Rashid Johnson does not shy away from much. He incorporates whatever it takes or maybe whatever piques his curiosity to bring his work to life. Born in Chicago, he studied at Columbia College of Chicago and the School of the Art Institute of Chicago, and his work has been exhibited around the world. In his vast 30-year career he’s used unconventional materials (black soap with oyster shells!), language, video, photography, and horticulture to describe a thought, a memory, or a feeling; he has a lot on his mind.

 

Three Broken Souls, a massive mosaic, is a remarkable combination of media – including ceramic tile, mirror, branded red oak flooring, spray enamel, oil stick, black soap, wax, bronze, oyster shells, and wood. The piece is part of Johnson’s “Soul Painting” series that explores the transition from the physical to the metaphysical. Strategically placed at the entrance, it is a beginning and an end evoking three larger-than-life souls, with eyes and breasts being the only recognizable features indicating a relationship to anything human.    Dramatic dark lines and bright orange mark the strength of their presence. 

Gabriel, Maxx, and Pamela took the elevator up, Faith, Sumit and I worked our way up from the ground floor. We started with death.

 

The pieces on death were both provocative and wry – none shying away from the magnitude and intensity of death.  In Self-Portrait Laying on Jack Johnson’s Grave, the fully clothed artist splays his body over a tomb engraved with the last name he shares with the occupant of the tomb, the boxer Jack Johnson whose defeat of titleholder James Jeffries in 1910 led to race riots.  

 

Not too far away, “STAY BLACK AND DIE” is spray-painted on black fabric. I must admit to laughing – it was a joyous display and full-on bad*ss humor. In a New Yorker article featuring the artist, when asked about the term “post-Black,” Rashid Johnson deadpanned, “I am currently and presently Black.”
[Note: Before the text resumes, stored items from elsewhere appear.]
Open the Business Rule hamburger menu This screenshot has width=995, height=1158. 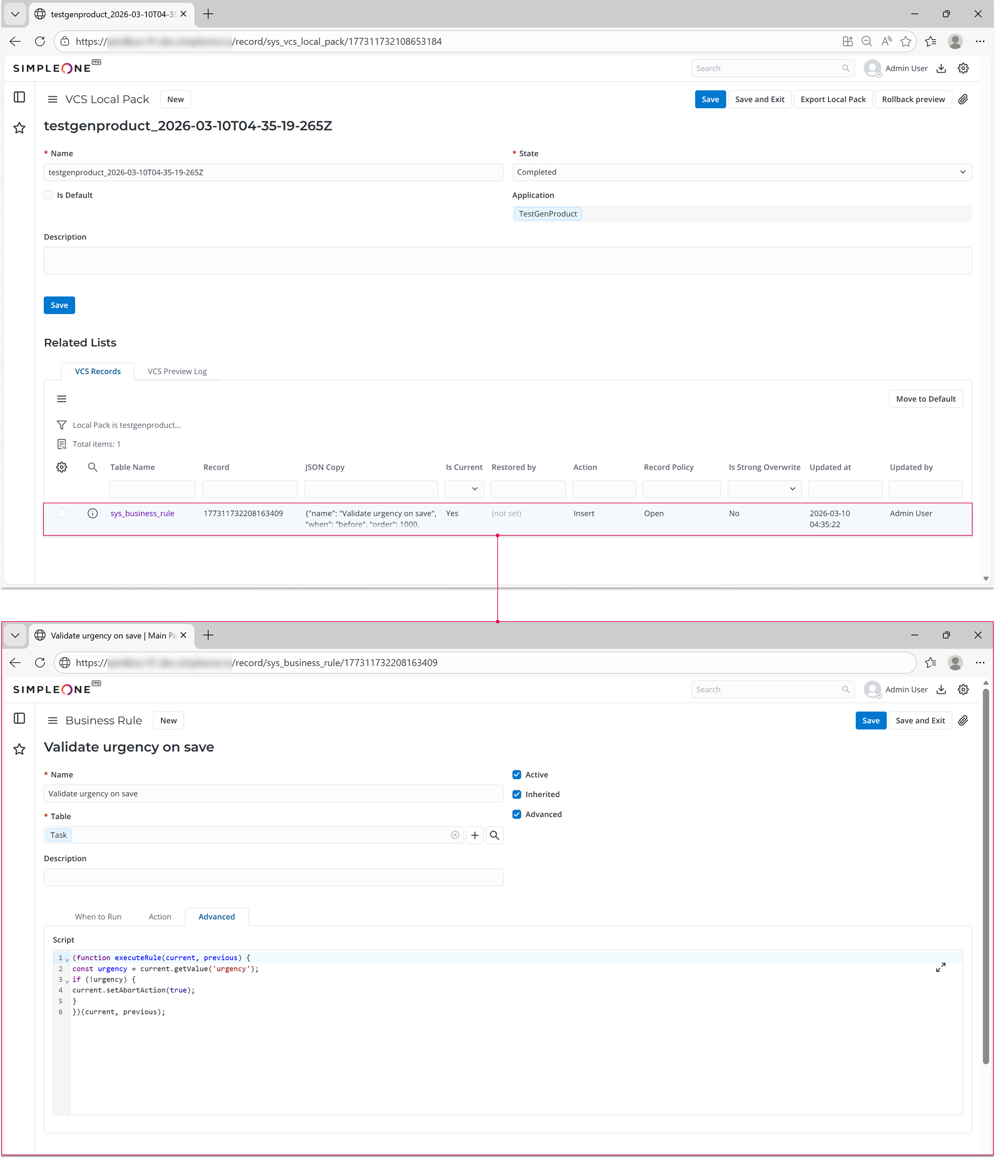pyautogui.click(x=53, y=720)
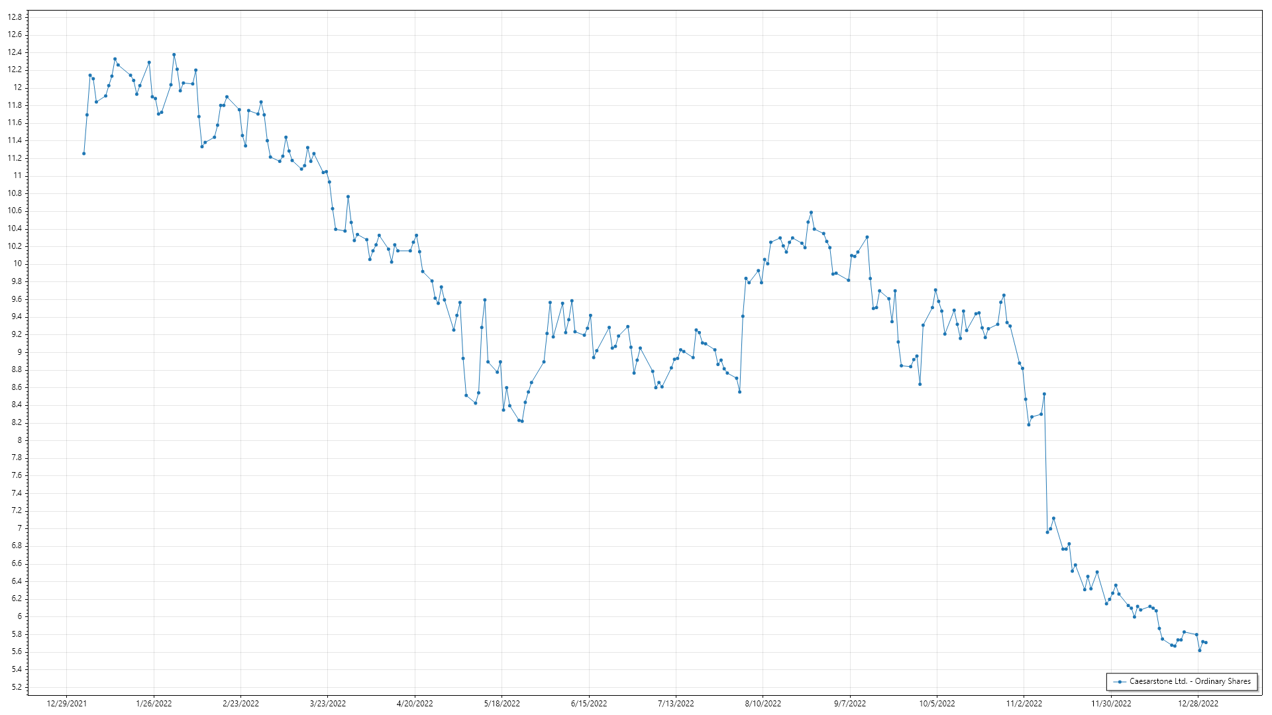The width and height of the screenshot is (1272, 715).
Task: Click the 5/18/2022 x-axis date label
Action: tap(502, 704)
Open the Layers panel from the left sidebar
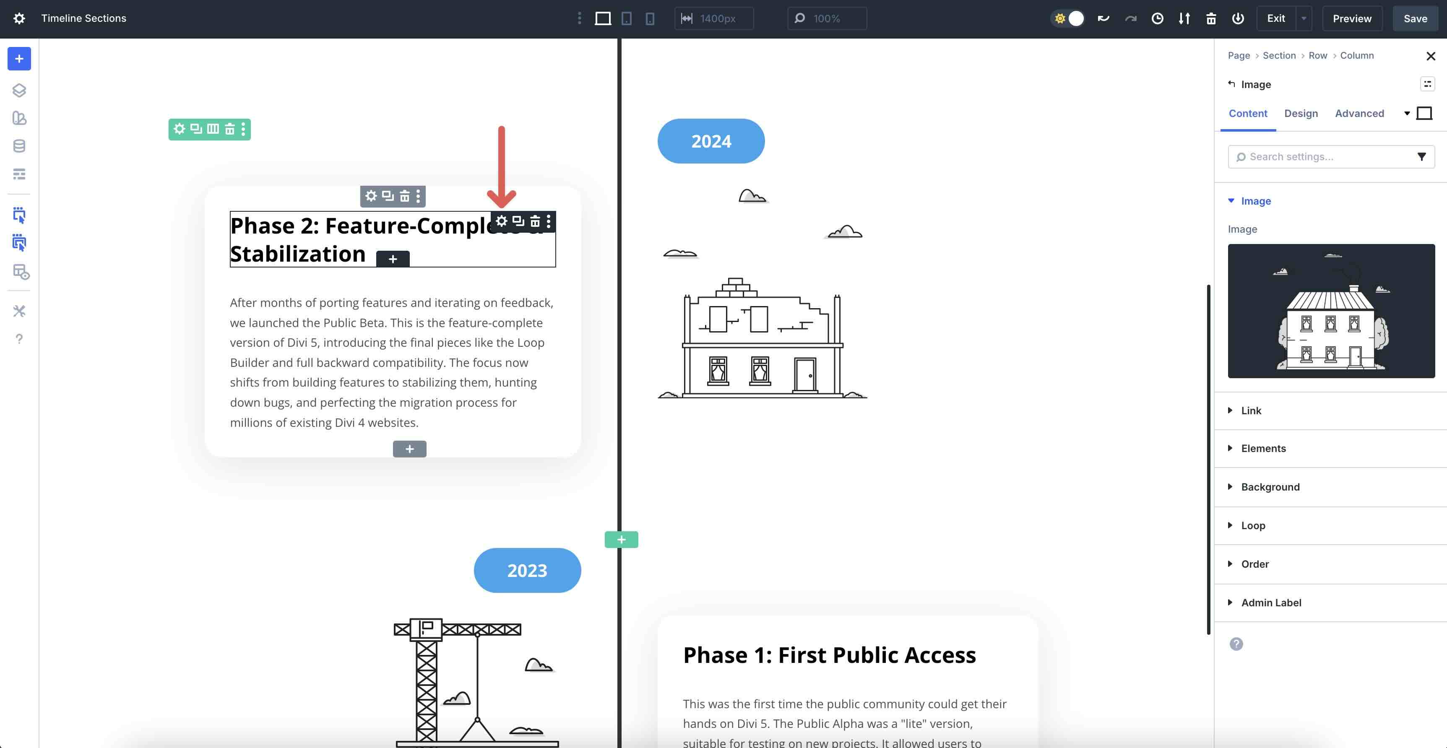The width and height of the screenshot is (1447, 748). 19,90
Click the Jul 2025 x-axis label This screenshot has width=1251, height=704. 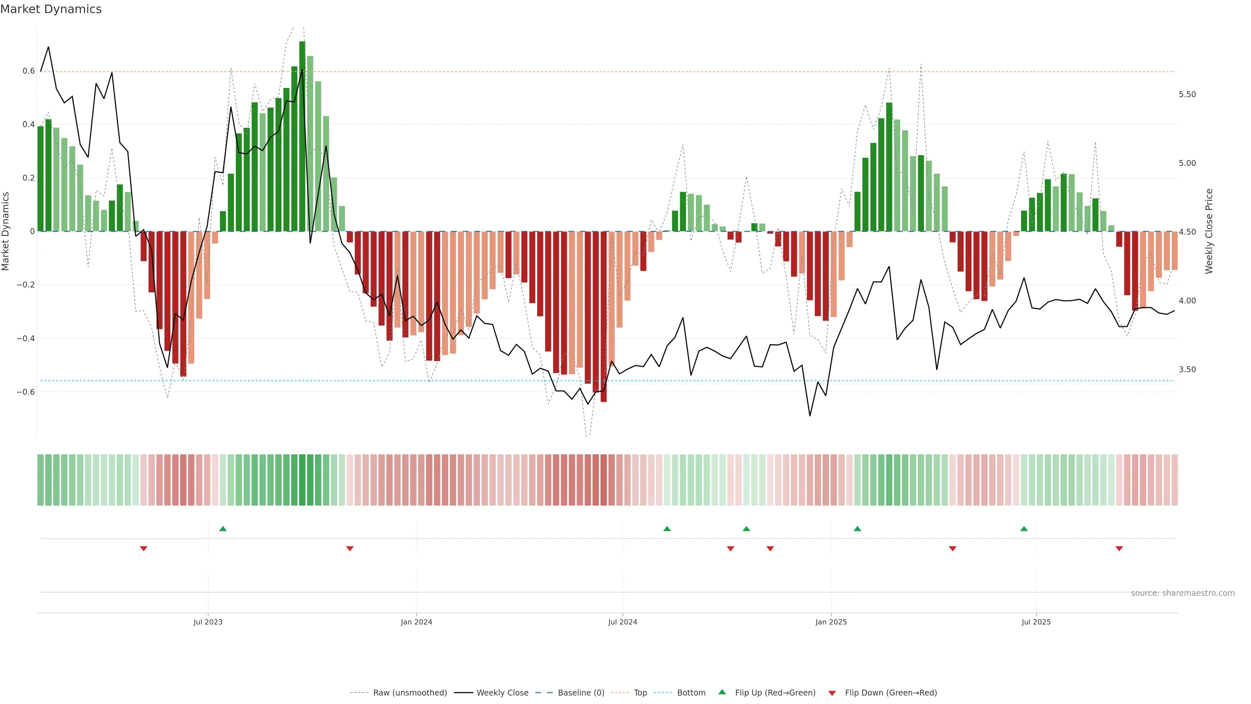[x=1036, y=622]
Rashid Johnson can do a lot with a lot and a lot with a little. In Untitled Anxious Audience – a series of scrawled faces on ceramic tile and black soap – the faces form a grid of startled anxiety. Further on are a series of soulful portraits, one a striking image – a rich, sepia-toned, black and white photo of a man covering his face with both hands, the black skin of his hands weathered and aged.  His face is slightly bent and obscured; is it pain, is he crying, is it surrender, is it exhaustion, or is it hopelessness?  Further up the rotunda, spray-painted against a white background, is the word “DEATH”. “RUN” is similarly scrawled against a mirror, and again “THE DEAD LECTURER” and “FLY AWAY,” not to mention “NO MAS,” with each declaration punctuating the works in between.  

Nowhere Man, a triptych oil on linen is a geometric scrawl of red, white and blue gridded rectangles.  

 

In Cosmic Slop 14, 18 and 7 – with black soap and wax on wood panels – the artist created thick monochromatic layers of soap that move away from traditional brushwork and conventional material to explore the concept of flow and flux. It is only when you get closer that you see the fluidity and texture of the medium.

 

As we made our way up, we took a pitstop in a room of books – poetry books and Black history books and fiction – reminding us that the work is poetry and reminding us not to forget to add words, maybe our own, to the visuals.

 

We ended at the top with a rich horticultural celebration. The poem was alive, thriving, floating, and dying.